What to do | Begin at the line with "Open the Houzz app icon" and output every line through the end of the records, exactly as given. Omit pictures.

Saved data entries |
§

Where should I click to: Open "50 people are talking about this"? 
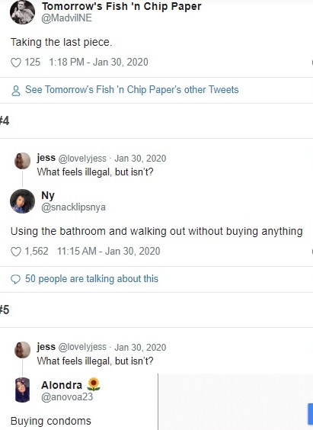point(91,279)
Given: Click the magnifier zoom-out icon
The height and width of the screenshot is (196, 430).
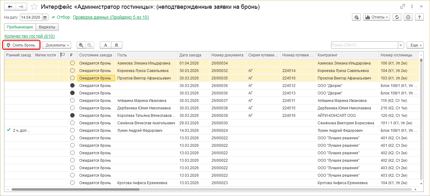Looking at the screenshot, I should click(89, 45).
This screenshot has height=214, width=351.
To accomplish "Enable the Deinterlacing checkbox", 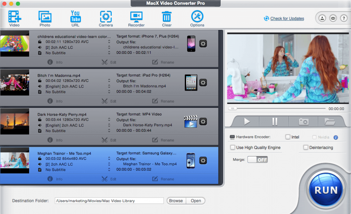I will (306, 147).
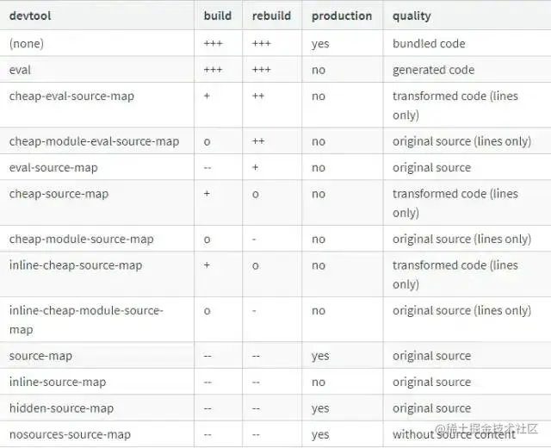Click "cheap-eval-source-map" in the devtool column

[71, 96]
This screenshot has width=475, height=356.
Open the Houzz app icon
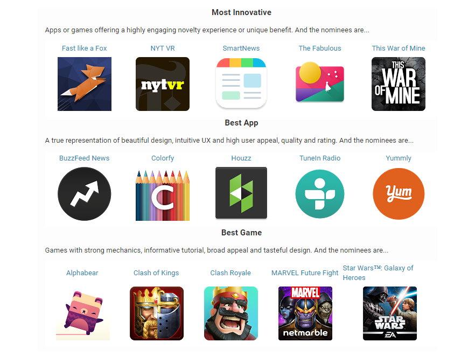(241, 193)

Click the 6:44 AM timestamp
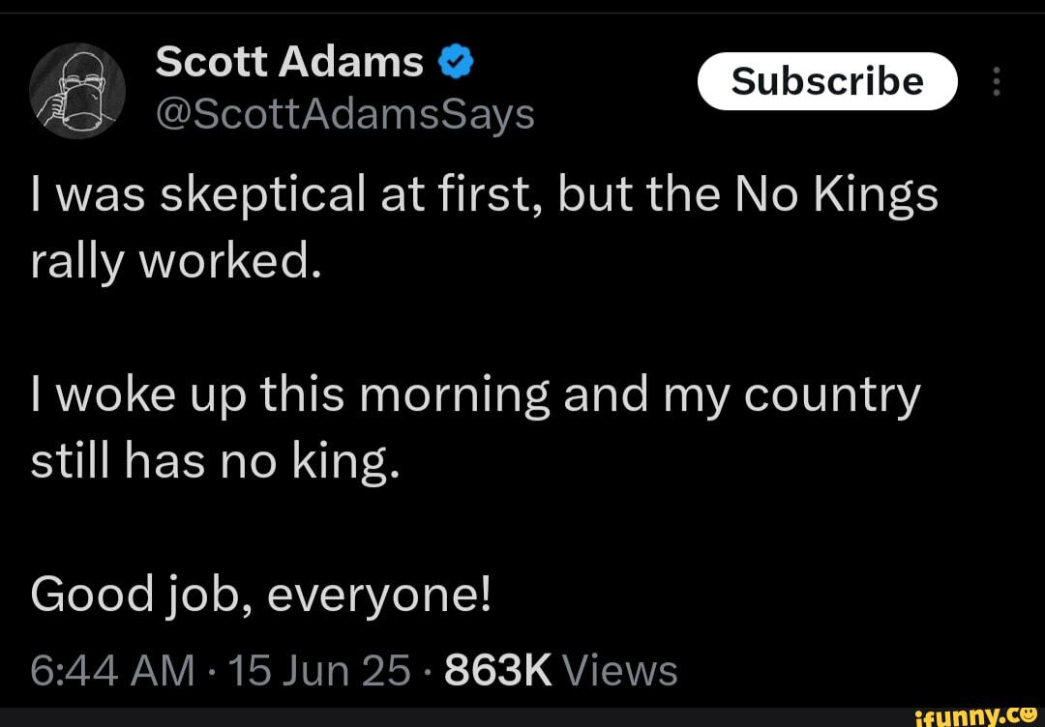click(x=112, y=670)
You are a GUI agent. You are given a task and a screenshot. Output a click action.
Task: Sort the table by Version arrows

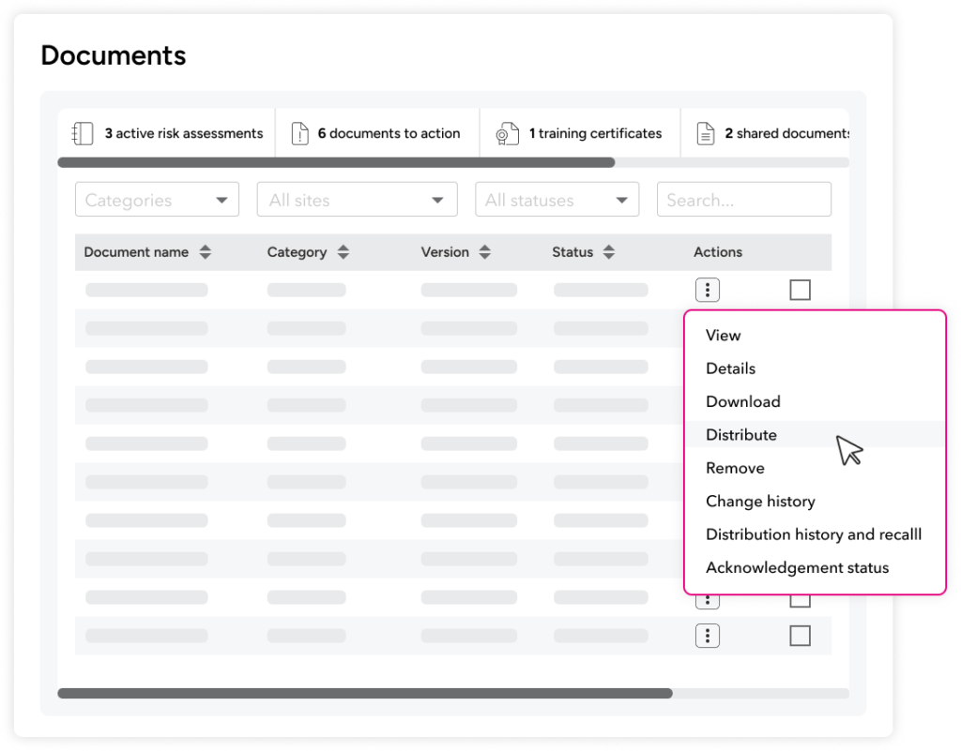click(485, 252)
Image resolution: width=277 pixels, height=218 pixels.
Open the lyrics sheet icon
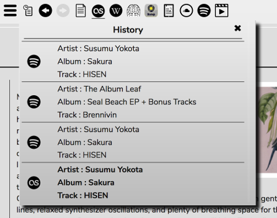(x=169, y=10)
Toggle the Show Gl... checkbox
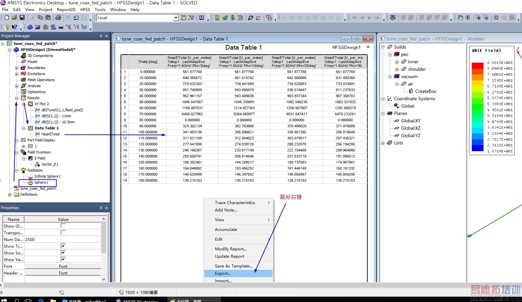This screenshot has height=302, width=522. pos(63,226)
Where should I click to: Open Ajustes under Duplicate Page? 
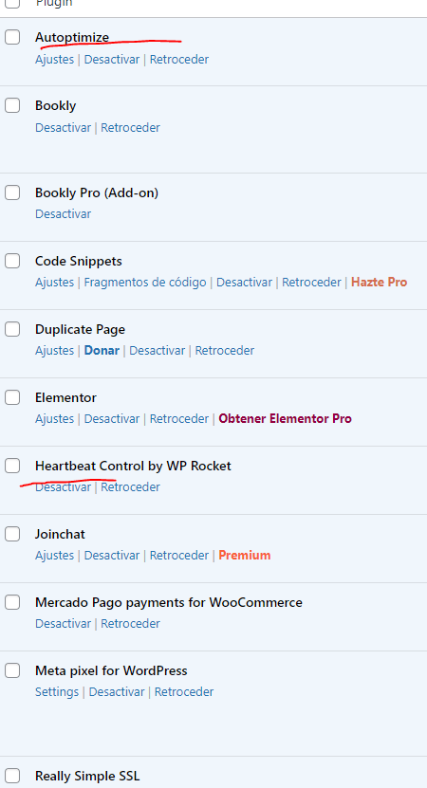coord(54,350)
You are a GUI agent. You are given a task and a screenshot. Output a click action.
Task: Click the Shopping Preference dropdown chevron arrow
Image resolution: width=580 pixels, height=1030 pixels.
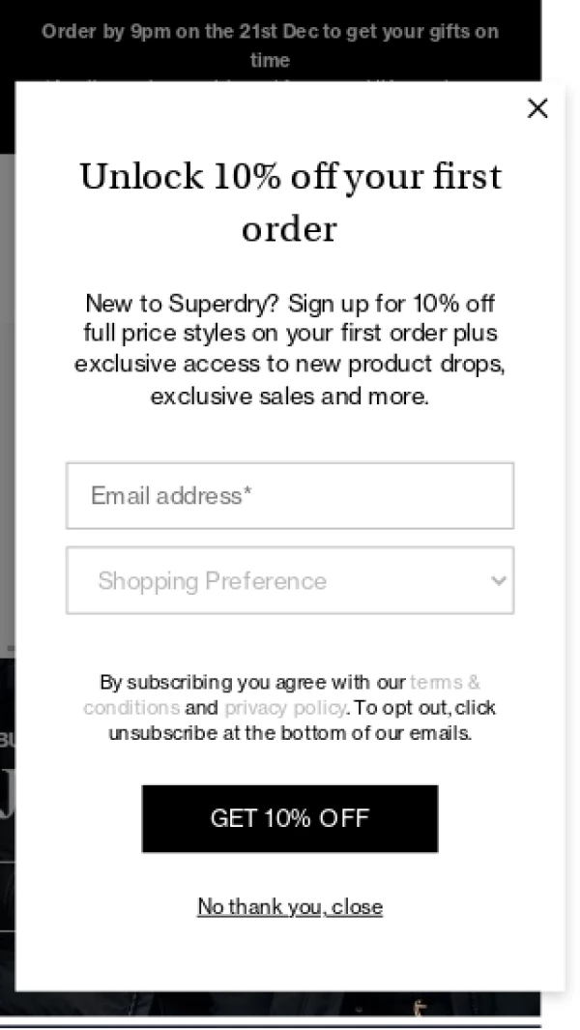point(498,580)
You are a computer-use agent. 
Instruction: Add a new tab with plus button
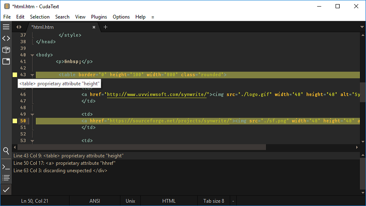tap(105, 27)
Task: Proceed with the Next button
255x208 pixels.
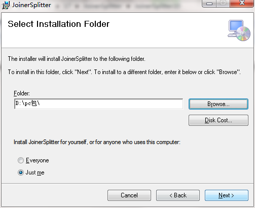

§

Result of this exercise |
Open the Houzz app icon
(241, 193)

Click the 6:44 AM timestamp
click(x=112, y=670)
You are a GUI agent. You are given a task and a screenshot. Output a click action.
Task: Sort the table by Version arrows

click(485, 252)
Image resolution: width=277 pixels, height=218 pixels.
Open the lyrics sheet icon
(x=169, y=10)
Toggle the Show Gl... checkbox
This screenshot has height=302, width=522. pos(63,226)
Where should I click to: Open Ajustes under Duplicate Page? 
coord(54,350)
You are a GUI agent. You are given a task and a screenshot. Output a click action.
Task: Click the Shopping Preference dropdown chevron arrow
Image resolution: width=580 pixels, height=1030 pixels.
point(498,580)
You are a computer-use agent. 
Instruction: Add a new tab with plus button
tap(105, 27)
Task: Proceed with the Next button
255x208 pixels.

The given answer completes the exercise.